◆ Consignes et exigences: Recopiez à l'identique, dans le texte sur les représentations de la société, le passage allant de « Le premier jour » jusqu'à « histoire de vie. ».

◆ Passage fourni:
=-=-=

Quelle serait la matrice de notre idéologie ? Quelle représentation de la société guiderait notre compréhension des phénomènes sociaux ?
Le premier jour de Faire Fortement Mouvement, en guise d’échauffement et avant la mise au travail de production d’une affiche sur l’échec scolaire, j’ai proposé un travail d’explicitation de nos représentations à propos de la société ? C’est un travail que je mène en formation avec mes étudiants pour introduire aux grands paradigmes de la sociologie.
Sans le savoir, nous avons dans la tête, une image, une idée, une « imagidée » de la société, une manière de concevoir la vie en commun, une manière de voir non seulement la société, mais aussi ses grandes institutions, la famille, l’École, l’entreprise… Et pour comprendre ce qui se passe dans la société, pour expliquer les problèmes sociaux, la pauvreté, l’échec scolaire, la pollution, le chômage…, nous utilisons l’une ou l’autre « imagidée » de la société. Parfois l’une, parfois l’autre, cela dépend du contexte et de notre histoire de vie.
Essayons d’expliciter cette « imagidée ». Et pour l’expliciter, je vous propose de choisir et de faire fonctionner une des analogies ci-dessous. Ce faisant, on réalise à la fois un travail subjectif sur soi, d’explicitation de ses propres représentations, et un travail plus objectif, de reconstruction explicite des grands paradigmes classiques de la sociologie.
Sans le savoir, nous avons une « imagidée » de l’école.

=-=-=

◆ Extrait de données:
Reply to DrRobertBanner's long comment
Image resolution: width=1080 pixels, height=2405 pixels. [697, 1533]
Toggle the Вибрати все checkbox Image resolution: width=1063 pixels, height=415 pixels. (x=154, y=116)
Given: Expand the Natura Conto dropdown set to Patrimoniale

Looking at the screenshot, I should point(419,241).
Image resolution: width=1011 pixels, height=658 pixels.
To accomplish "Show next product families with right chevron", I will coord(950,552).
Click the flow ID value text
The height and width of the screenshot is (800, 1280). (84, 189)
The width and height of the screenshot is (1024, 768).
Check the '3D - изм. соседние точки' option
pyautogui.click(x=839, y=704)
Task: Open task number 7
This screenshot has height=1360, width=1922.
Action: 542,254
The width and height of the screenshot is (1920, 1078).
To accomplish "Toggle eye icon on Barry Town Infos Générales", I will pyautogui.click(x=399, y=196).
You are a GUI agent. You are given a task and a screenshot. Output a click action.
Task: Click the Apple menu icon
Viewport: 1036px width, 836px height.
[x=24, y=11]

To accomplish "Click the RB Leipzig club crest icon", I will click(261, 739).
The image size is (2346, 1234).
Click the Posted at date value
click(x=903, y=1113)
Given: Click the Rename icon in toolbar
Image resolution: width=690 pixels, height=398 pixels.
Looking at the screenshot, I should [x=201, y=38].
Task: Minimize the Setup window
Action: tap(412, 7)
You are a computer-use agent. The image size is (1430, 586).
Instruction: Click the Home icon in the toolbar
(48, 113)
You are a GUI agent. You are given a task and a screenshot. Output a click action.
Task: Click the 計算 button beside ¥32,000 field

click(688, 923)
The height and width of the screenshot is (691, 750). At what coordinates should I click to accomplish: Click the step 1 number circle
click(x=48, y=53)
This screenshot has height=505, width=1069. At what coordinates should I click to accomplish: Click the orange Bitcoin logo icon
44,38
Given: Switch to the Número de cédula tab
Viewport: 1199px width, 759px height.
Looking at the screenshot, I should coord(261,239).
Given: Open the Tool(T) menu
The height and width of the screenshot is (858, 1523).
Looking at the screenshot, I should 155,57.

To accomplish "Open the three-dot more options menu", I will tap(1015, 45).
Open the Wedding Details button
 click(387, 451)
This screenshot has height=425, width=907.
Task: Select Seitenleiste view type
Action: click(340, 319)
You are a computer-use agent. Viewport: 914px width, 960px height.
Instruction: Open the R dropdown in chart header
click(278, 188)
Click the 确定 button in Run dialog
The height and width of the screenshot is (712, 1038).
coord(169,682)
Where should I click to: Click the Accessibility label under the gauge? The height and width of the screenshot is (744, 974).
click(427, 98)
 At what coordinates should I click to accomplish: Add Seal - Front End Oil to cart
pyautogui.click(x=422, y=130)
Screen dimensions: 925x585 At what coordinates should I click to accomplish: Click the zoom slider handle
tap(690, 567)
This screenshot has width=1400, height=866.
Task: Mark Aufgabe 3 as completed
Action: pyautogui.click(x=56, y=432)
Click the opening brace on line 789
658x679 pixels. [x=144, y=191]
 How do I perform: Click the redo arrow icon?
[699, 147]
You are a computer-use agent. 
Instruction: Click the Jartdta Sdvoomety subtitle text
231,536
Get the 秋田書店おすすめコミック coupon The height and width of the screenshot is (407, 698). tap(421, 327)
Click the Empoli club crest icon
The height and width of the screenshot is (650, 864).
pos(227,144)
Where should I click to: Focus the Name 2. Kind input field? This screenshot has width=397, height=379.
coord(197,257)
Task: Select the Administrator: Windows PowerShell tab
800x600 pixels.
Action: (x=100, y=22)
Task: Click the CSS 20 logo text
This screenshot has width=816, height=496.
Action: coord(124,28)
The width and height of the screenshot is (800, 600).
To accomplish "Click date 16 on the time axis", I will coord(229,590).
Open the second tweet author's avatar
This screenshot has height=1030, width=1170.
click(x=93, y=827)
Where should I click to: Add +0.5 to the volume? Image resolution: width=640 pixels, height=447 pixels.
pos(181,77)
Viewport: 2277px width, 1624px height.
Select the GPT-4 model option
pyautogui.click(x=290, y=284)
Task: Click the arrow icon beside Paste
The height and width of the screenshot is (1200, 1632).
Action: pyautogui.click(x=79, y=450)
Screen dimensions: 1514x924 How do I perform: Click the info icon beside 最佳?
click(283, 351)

=-=-=

◆ Corrigé de l'exercice:
Le premier jour de Faire Fortement Mouvement, en guise d’échauffement et avant la mise au travail de production d’une affiche sur l’échec scolaire, j’ai proposé un travail d’explicitation de nos représentations à propos de la société ? C’est un travail que je mène en formation avec mes étudiants pour introduire aux grands paradigmes de la sociologie.
Sans le savoir, nous avons dans la tête, une image, une idée, une « imagidée » de la société, une manière de concevoir la vie en commun, une manière de voir non seulement la société, mais aussi ses grandes institutions, la famille, l’École, l’entreprise… Et pour comprendre ce qui se passe dans la société, pour expliquer les problèmes sociaux, la pauvreté, l’échec scolaire, la pollution, le chômage…, nous utilisons l’une ou l’autre « imagidée » de la société. Parfois l’une, parfois l’autre, cela dépend du contexte et de notre histoire de vie.